Black, first-year and women students are among the primary victims of the appallingly inadequate accommodation South Africa provides for huge numbers of its university students, a devastating report Higher Education and Training Minister Blade Nzimande released in Cape Town on Wednesday reveals.
Some students are “starving” and many go for days without meals, while living in accommodation that is “squalid”, says the report.
Download the full report here. [16.6MB]
University of Johannesburg vice-chancellor Ihron Rensburg led the researchers Nzimande appointed in 2010 to assess current student accommodation at the country’s 22 residential universities, which excludes the distance-education Unisa.
Nzimande told a press briefing on Wednesday he acted after his visits to various universities around the country on his appointment to the Cabinet in 2009 suggested “something needed to be done urgently”.
Barely 30% of the students who needed accommodation in fact had any provided by their universities at all, researcher Iain L’Ange, director of residential operations at Rhodes University, told the Mail & Guardian on Wednesday.
The report said more than 300 000 students beds are needed nationally to attain the necessary provision, which ideally should cater for between 50% and 80% of students at any given university — an estimate that varies according to region because of vastly different student socio-economic backgrounds.
Yet only 108 000 beds were provided in 2010, the year in which the report’s primary data was compiled. With Unisa’s exclusion from the study, about 535 000 students at 22 residential universities formed the report’s database.
International standards
Young, black, low-income, first-generation university entrants, especially women, account for the huge increase in university enrolments since 1994, the report says.
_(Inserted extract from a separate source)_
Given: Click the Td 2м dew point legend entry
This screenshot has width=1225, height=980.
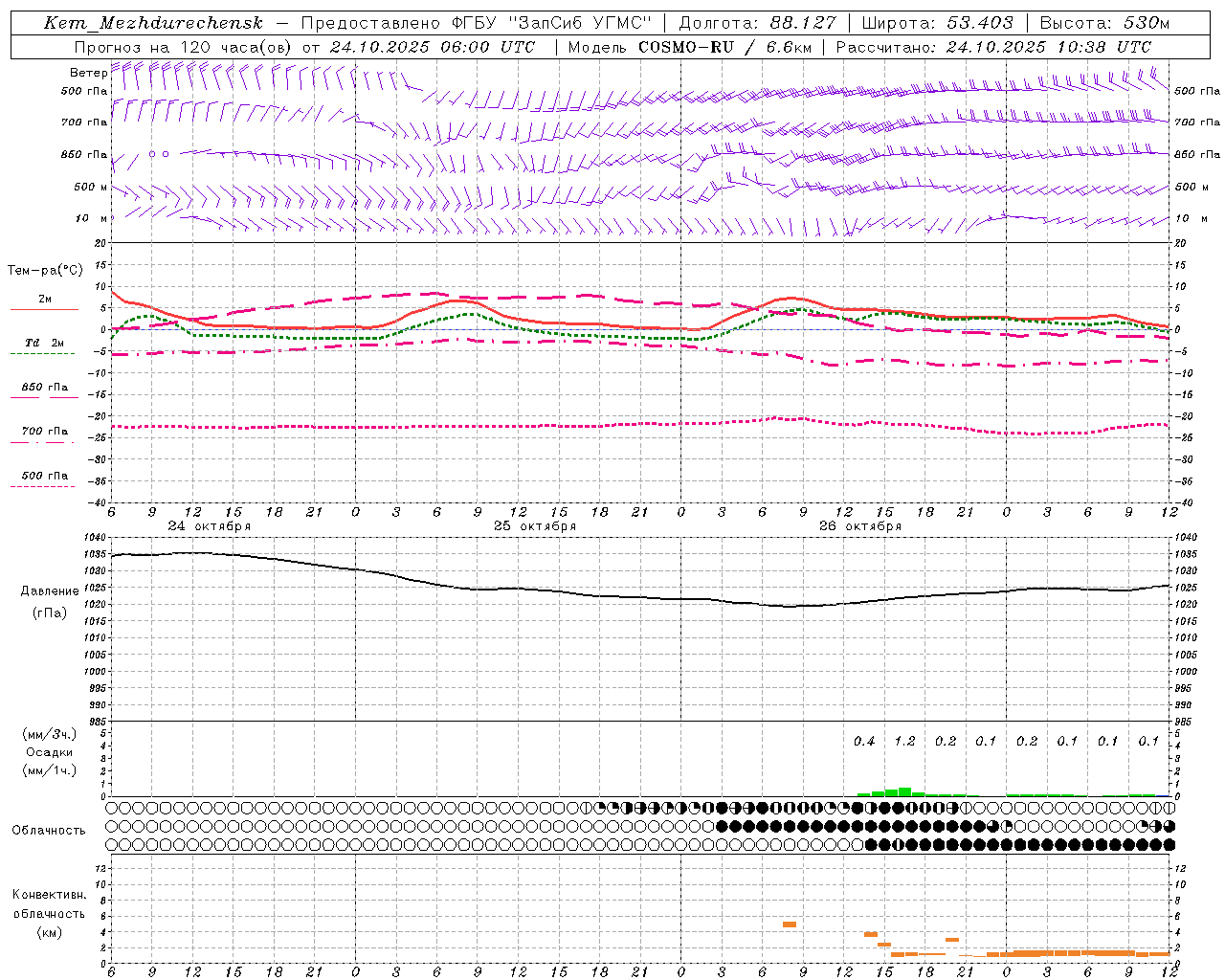Looking at the screenshot, I should [44, 343].
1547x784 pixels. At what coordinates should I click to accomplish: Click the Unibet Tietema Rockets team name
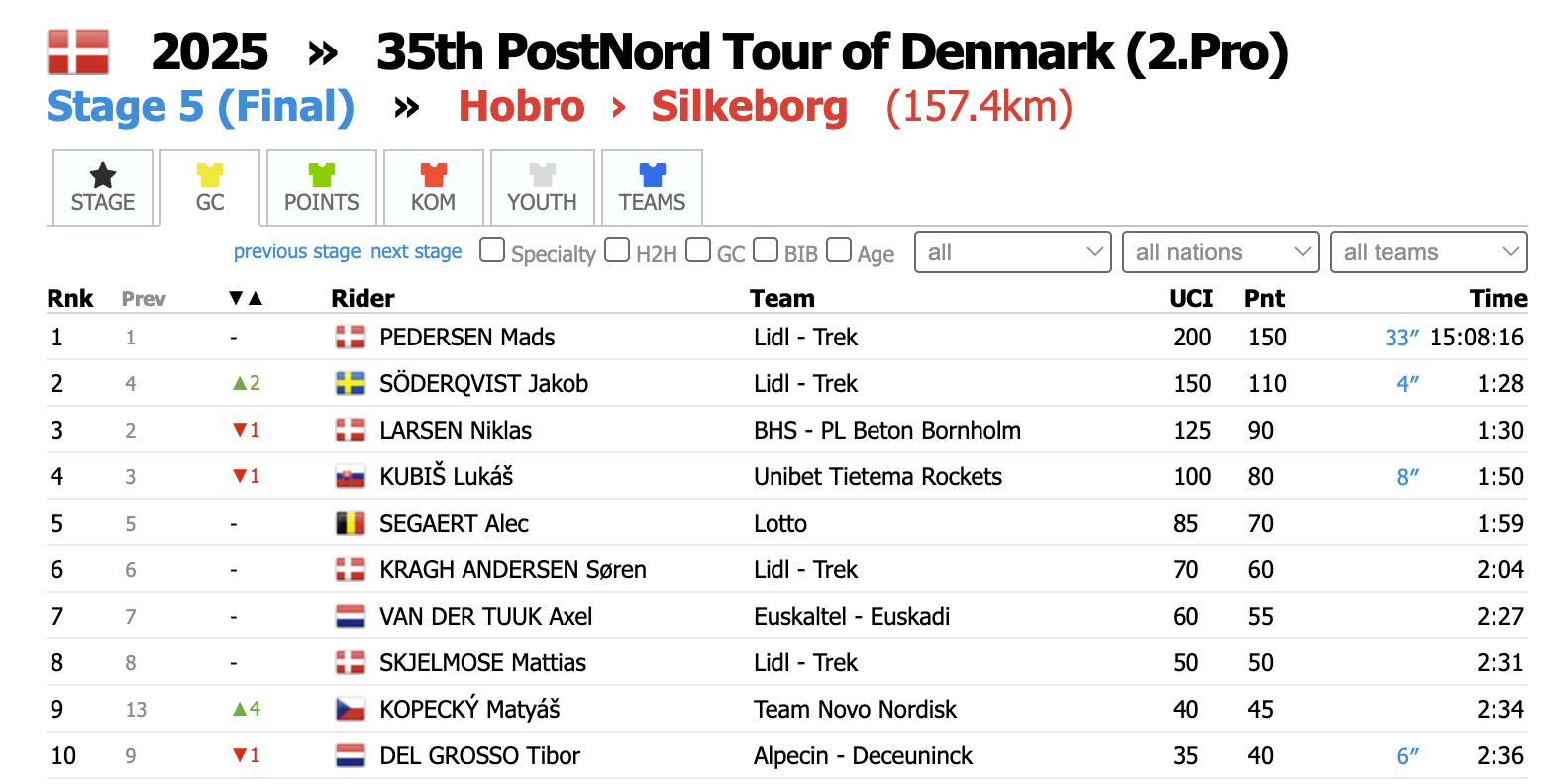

“However, only 5.3% of first-year students, those arguably in greatest need of accommodation, are in residences,” the study found.
More broadly, the “high levels of poverty in Africa and the unsuitability of the home environment for academic endeavour for the majority of students” mean that the international benchmark, which is that about half of all university students live at home, does not apply to South Africa.
Rather, “suitable student accommodation needs to be provided for up to 100% of students in some [South African] contexts”, the report said.
“However, given the twin factors of very slow growth in residential places in the university system over the last decade and the severely limited capacity of many parents and students to fully finance residential accommodation and meals, much of the potential of [high university enrolments] has been wasted [and] first-year drop-out rates have remained stubbornly high,” the report said.
Even food is a problem for many students, the report found. “While campuses are more or less evenly split between those with dining hall facilities and those which are self-catering, poor nutrition and student hunger are issues at all universities,” it said.
“Around a quarter of all infrastructure, fixtures, fittings and dining hall facilities are assessed by the universities concerned to be in an unsatisfactory or poor condition,” the report says.
On the widespread problem of students going hungry for days on end, L’Ange told the M&G: “It should be seen as a matter of national shame. We didn’t set out on our research looking for it, but it leapt into our faces when we visited campuses.”
Starving students
The researchers visited all 22 residential universities and their 50 campuses in total.
“No student interviewed during the site visits admitted to being hungry, but several recounted stories about fellow students who were starving, stories which were then confirmed by student leaders and student support staff,” the report says.
“Given the stigma of poverty, the [research] committee is of the view that these stories are merely the tip of the iceberg that is student hunger.”
“The scale of the problem is desperate,” University of the Western Cape vice chancellor Brian O’Connell said in the report. “We [UWC] have thrown open the doors of learning for 19 000 students, but we only have place for 3 200.
“Local landlords demand high rentals, but the National Student Financial Aid Scheme funding is totally inadequate; and this accommodation is often appalling … The [apartheid] past continues to linger with us.”
Among the report’s recommendations is a vast injection of capital. Yet “only taking care of the current backlog without adding any new infrastructure will require R4.4-billion” — nearly one-fifth of the entire higher-education budget for 2011/12, which was R23-billion.
To address the shortage of accommodation would take the budget into the stratosphere — R147-billion over 15 years, “including escalation for building and increased intake growing at an average of 2% per annum”, the reports estimated.
But it is “an indictment on all who live in this country that some of the greatest talents of the next generation, and many of its future leaders, are being suffered to live and learn under such appalling conditions”, the report says.
“It is not only that the country’s potential is being squandered; it is literally being starved.”